A quiet place for a child

Just as anyone in the world, I have emotions and sometimes those emotions get so intense that I need to just take a moment to calm down. As an adult, I have grown. I have learned different tools and techniques to help myself calm down and relax, but the same cannot be said about children. Children have just the same types of emotions that adults have: anger, happiness, guilt, etc. They do not always know how to cope with these emotions. While teaching a classroom of twenty, I strive to allow each child the independence to learn on their own. This includes how to handle emotions. This is why in my classroom I have a quiet area that children are invited to use throughout the day.

The concept of a quiet area was introduced to me when I came to ADM and is based on the teachings of Dr. Jane Nelson’s positive discipline. A quiet area is a place in which a student can go when they just need to calm down or compose themselves. It is a place they may be invited to go but also one they can enter on their own.

When talking about the quiet area in my class I begin by explaining that it is not a place to sleep or play but a place to go when you need a moment to calm yourself. I talk to them about how when they are so angry and they want to scream there is a pillow for them to yell into. If they feel like throwing something there is a beanbag they can toss at a wall. If they need to hide, there is a rug they are able to cover up with. I also let them know that the quiet area is a place that only one person may go at a time and if someone else is in there they are not invited to enter.

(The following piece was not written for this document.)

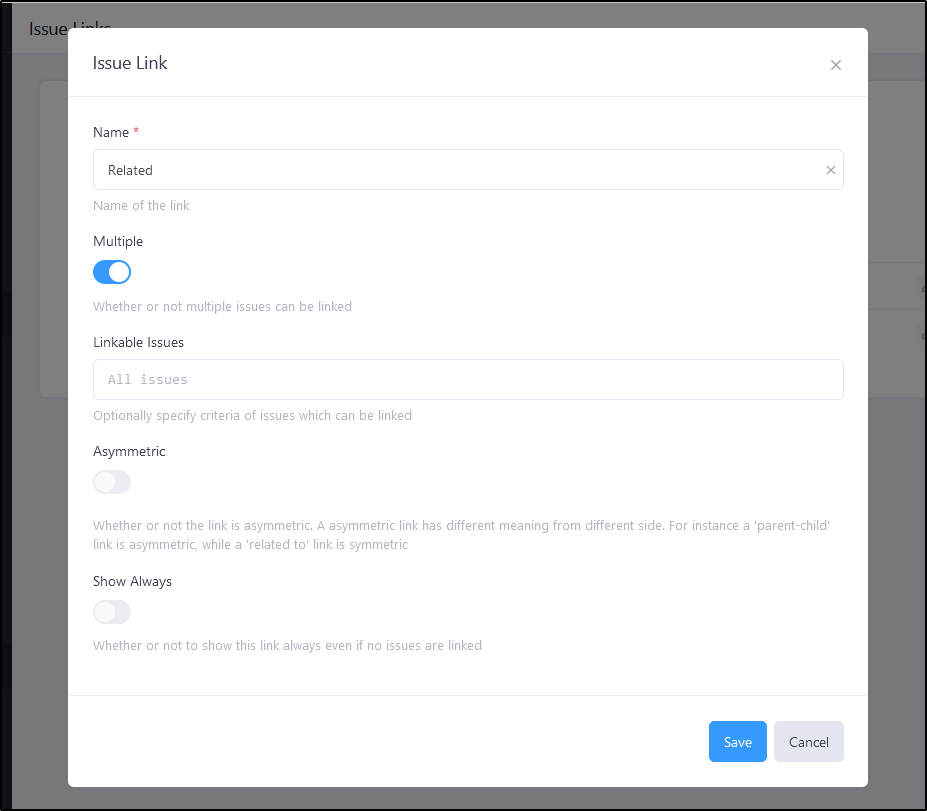Click the 'Whether or not multiple issues' hint

pos(222,307)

As I have observed my students this year I have noticed that there are a few students who need more. They need extra stimulation to help them calm their body. From these observations I have worked to amp up my quiet area. I have put in items such as “a mind in a bottle” (a bottle filled with liquid with objects you can watch float down to the bottom) and a resistance band. These are items that the student is invited to use while in the quiet area to help center themselves so that they can re-enter the classroom.